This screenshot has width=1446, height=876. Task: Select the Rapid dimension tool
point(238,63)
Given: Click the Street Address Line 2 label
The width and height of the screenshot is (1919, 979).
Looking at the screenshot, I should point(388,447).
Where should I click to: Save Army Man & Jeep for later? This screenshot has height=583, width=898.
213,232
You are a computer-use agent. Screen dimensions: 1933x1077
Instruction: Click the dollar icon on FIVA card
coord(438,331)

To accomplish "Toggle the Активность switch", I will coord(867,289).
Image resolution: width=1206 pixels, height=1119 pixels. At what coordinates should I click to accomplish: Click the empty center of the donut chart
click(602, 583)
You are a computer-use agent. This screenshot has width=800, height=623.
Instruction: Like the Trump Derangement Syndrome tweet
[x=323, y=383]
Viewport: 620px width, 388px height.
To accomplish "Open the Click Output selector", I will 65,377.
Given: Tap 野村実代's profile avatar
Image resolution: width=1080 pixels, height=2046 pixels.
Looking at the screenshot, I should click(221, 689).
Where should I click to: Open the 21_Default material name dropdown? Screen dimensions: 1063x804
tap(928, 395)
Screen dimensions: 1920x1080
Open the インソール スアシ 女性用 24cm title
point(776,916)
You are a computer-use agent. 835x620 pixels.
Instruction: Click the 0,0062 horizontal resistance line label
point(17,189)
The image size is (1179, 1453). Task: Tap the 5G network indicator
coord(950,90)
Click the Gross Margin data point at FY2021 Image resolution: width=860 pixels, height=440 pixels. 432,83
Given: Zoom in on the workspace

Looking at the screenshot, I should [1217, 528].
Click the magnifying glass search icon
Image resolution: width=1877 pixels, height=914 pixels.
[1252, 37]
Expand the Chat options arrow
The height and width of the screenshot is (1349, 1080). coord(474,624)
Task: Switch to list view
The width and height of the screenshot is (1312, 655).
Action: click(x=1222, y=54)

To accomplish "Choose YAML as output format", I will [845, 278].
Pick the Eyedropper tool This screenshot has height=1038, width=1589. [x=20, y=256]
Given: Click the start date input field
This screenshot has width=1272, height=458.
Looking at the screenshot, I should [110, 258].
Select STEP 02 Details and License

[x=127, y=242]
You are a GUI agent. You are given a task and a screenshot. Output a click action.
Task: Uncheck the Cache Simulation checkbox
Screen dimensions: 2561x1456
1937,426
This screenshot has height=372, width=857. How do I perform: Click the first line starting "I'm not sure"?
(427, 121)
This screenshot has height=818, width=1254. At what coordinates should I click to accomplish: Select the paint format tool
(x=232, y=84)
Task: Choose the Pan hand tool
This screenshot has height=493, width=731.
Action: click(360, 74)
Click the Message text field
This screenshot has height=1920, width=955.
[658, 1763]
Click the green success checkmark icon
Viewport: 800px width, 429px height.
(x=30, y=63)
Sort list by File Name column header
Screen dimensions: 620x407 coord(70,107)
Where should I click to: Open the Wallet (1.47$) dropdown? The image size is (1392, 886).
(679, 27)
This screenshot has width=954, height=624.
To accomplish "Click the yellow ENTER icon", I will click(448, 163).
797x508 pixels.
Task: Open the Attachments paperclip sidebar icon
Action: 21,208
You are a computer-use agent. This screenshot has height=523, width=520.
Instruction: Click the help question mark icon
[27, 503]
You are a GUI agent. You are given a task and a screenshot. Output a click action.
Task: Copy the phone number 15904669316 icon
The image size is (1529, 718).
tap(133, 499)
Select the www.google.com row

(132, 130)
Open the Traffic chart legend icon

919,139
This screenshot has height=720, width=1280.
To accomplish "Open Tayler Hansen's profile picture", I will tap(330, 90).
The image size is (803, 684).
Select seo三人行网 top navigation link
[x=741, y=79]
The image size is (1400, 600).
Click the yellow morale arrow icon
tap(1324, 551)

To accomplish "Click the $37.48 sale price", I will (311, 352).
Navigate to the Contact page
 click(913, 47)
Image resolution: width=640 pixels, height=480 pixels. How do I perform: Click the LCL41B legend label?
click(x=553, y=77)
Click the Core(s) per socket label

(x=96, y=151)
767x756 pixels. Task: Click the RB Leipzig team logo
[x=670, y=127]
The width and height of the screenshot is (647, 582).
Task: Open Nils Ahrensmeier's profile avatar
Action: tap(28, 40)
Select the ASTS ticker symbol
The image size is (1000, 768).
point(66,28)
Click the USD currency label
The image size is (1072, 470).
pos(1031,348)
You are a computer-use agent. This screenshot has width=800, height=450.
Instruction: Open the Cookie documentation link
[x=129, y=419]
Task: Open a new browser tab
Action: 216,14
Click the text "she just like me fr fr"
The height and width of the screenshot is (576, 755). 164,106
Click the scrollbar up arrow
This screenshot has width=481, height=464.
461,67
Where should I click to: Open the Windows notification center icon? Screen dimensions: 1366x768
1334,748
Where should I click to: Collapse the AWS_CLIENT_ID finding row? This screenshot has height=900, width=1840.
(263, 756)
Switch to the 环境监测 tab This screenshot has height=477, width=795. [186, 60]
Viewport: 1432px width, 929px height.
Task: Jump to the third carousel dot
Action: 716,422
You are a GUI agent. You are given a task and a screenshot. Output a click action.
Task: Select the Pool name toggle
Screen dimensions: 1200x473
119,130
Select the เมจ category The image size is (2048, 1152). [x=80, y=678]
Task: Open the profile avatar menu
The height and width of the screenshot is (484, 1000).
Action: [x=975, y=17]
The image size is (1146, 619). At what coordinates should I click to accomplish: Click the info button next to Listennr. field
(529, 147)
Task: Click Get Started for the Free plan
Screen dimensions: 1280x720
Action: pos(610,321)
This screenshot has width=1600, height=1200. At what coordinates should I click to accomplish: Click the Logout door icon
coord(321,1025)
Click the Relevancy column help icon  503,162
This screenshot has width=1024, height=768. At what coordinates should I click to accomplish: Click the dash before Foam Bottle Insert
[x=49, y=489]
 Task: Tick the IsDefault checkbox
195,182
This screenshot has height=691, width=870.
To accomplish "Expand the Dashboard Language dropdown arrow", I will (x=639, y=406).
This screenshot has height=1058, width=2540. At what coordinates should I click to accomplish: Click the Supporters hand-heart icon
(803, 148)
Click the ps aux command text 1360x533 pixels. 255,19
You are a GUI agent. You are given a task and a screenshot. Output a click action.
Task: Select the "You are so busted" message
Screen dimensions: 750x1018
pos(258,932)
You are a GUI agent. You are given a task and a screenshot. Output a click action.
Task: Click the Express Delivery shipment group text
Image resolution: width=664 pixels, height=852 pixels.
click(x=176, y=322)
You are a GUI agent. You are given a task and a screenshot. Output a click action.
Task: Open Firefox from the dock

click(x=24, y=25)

**Your objective:** Restate each record above exactly, leaving nothing out.

**The answer:**
This screenshot has width=1446, height=876. Task: Select the Rapid dimension tool
point(238,63)
Given: Click the Street Address Line 2 label
The width and height of the screenshot is (1919, 979).
Looking at the screenshot, I should point(388,447).
Where should I click to: Save Army Man & Jeep for later? This screenshot has height=583, width=898.
213,232
You are a computer-use agent. Screen dimensions: 1933x1077
Instruction: Click the dollar icon on FIVA card
coord(438,331)

To accomplish "Toggle the Активность switch", I will coord(867,289).
Image resolution: width=1206 pixels, height=1119 pixels. At what coordinates should I click to accomplish: Click the empty center of the donut chart
click(602, 583)
You are a computer-use agent. This screenshot has width=800, height=623.
Instruction: Like the Trump Derangement Syndrome tweet
[x=323, y=383]
Viewport: 620px width, 388px height.
To accomplish "Open the Click Output selector", I will 65,377.
Given: Tap 野村実代's profile avatar
Image resolution: width=1080 pixels, height=2046 pixels.
Looking at the screenshot, I should click(221, 689).
Where should I click to: Open the 21_Default material name dropdown? Screen dimensions: 1063x804
tap(928, 395)
Screen dimensions: 1920x1080
Open the インソール スアシ 女性用 24cm title
point(776,916)
You are a computer-use agent. 835x620 pixels.
Instruction: Click the 0,0062 horizontal resistance line label
point(17,189)
The image size is (1179, 1453). Task: Tap the 5G network indicator
coord(950,90)
Click the Gross Margin data point at FY2021 Image resolution: width=860 pixels, height=440 pixels. 432,83
Given: Zoom in on the workspace

Looking at the screenshot, I should [1217, 528].
Click the magnifying glass search icon
Image resolution: width=1877 pixels, height=914 pixels.
[1252, 37]
Expand the Chat options arrow
The height and width of the screenshot is (1349, 1080). coord(474,624)
Task: Switch to list view
The width and height of the screenshot is (1312, 655).
Action: click(x=1222, y=54)

To accomplish "Choose YAML as output format", I will [845, 278].
Pick the Eyedropper tool This screenshot has height=1038, width=1589. [x=20, y=256]
Given: Click the start date input field
This screenshot has width=1272, height=458.
Looking at the screenshot, I should [110, 258].
Select STEP 02 Details and License

[x=127, y=242]
You are a GUI agent. You are given a task and a screenshot. Output a click action.
Task: Uncheck the Cache Simulation checkbox
Screen dimensions: 2561x1456
1937,426
This screenshot has height=372, width=857. How do I perform: Click the first line starting "I'm not sure"?
(427, 121)
This screenshot has height=818, width=1254. At what coordinates should I click to accomplish: Select the paint format tool
(x=232, y=84)
Task: Choose the Pan hand tool
This screenshot has height=493, width=731.
Action: click(360, 74)
Click the Message text field
This screenshot has height=1920, width=955.
[658, 1763]
Click the green success checkmark icon
Viewport: 800px width, 429px height.
(x=30, y=63)
Sort list by File Name column header
Screen dimensions: 620x407 coord(70,107)
Where should I click to: Open the Wallet (1.47$) dropdown? The image size is (1392, 886).
(679, 27)
This screenshot has width=954, height=624.
To accomplish "Click the yellow ENTER icon", I will click(448, 163).
797x508 pixels.
Task: Open the Attachments paperclip sidebar icon
Action: 21,208
You are a computer-use agent. This screenshot has height=523, width=520.
Instruction: Click the help question mark icon
[27, 503]
You are a GUI agent. You are given a task and a screenshot. Output a click action.
Task: Copy the phone number 15904669316 icon
The image size is (1529, 718).
tap(133, 499)
Select the www.google.com row

(132, 130)
Open the Traffic chart legend icon

919,139
This screenshot has height=720, width=1280.
To accomplish "Open Tayler Hansen's profile picture", I will tap(330, 90).
The image size is (803, 684).
Select seo三人行网 top navigation link
[x=741, y=79]
The image size is (1400, 600).
Click the yellow morale arrow icon
tap(1324, 551)

To accomplish "Click the $37.48 sale price", I will (311, 352).
Navigate to the Contact page
 click(913, 47)
Image resolution: width=640 pixels, height=480 pixels. How do I perform: Click the LCL41B legend label?
click(x=553, y=77)
Click the Core(s) per socket label

(x=96, y=151)
767x756 pixels. Task: Click the RB Leipzig team logo
[x=670, y=127]
The width and height of the screenshot is (647, 582).
Task: Open Nils Ahrensmeier's profile avatar
Action: tap(28, 40)
Select the ASTS ticker symbol
The image size is (1000, 768).
point(66,28)
Click the USD currency label
The image size is (1072, 470).
pos(1031,348)
You are a computer-use agent. This screenshot has width=800, height=450.
Instruction: Open the Cookie documentation link
[x=129, y=419]
Task: Open a new browser tab
Action: 216,14
Click the text "she just like me fr fr"
The height and width of the screenshot is (576, 755). 164,106
Click the scrollbar up arrow
This screenshot has width=481, height=464.
461,67
Where should I click to: Open the Windows notification center icon? Screen dimensions: 1366x768
1334,748
Where should I click to: Collapse the AWS_CLIENT_ID finding row? This screenshot has height=900, width=1840.
(263, 756)
Switch to the 环境监测 tab This screenshot has height=477, width=795. [186, 60]
Viewport: 1432px width, 929px height.
Task: Jump to the third carousel dot
Action: 716,422
You are a GUI agent. You are given a task and a screenshot. Output a click action.
Task: Select the Pool name toggle
Screen dimensions: 1200x473
119,130
Select the เมจ category The image size is (2048, 1152). [x=80, y=678]
Task: Open the profile avatar menu
The height and width of the screenshot is (484, 1000).
Action: [x=975, y=17]
The image size is (1146, 619). At what coordinates should I click to accomplish: Click the info button next to Listennr. field
(529, 147)
Task: Click Get Started for the Free plan
Screen dimensions: 1280x720
Action: pos(610,321)
This screenshot has width=1600, height=1200. At what coordinates should I click to accomplish: Click the Logout door icon
coord(321,1025)
Click the Relevancy column help icon  503,162
This screenshot has width=1024, height=768. At what coordinates should I click to accomplish: Click the dash before Foam Bottle Insert
[x=49, y=489]
 Task: Tick the IsDefault checkbox
195,182
This screenshot has height=691, width=870.
To accomplish "Expand the Dashboard Language dropdown arrow", I will (x=639, y=406).
This screenshot has height=1058, width=2540. At what coordinates should I click to accomplish: Click the Supporters hand-heart icon
(803, 148)
Click the ps aux command text 1360x533 pixels. 255,19
You are a GUI agent. You are given a task and a screenshot. Output a click action.
Task: Select the "You are so busted" message
Screen dimensions: 750x1018
pos(258,932)
You are a GUI agent. You are given a task and a screenshot. Output a click action.
Task: Click the Express Delivery shipment group text
Image resolution: width=664 pixels, height=852 pixels.
click(x=176, y=322)
You are a GUI agent. You are given a task and a screenshot. Output a click action.
Task: Open Firefox from the dock

click(x=24, y=25)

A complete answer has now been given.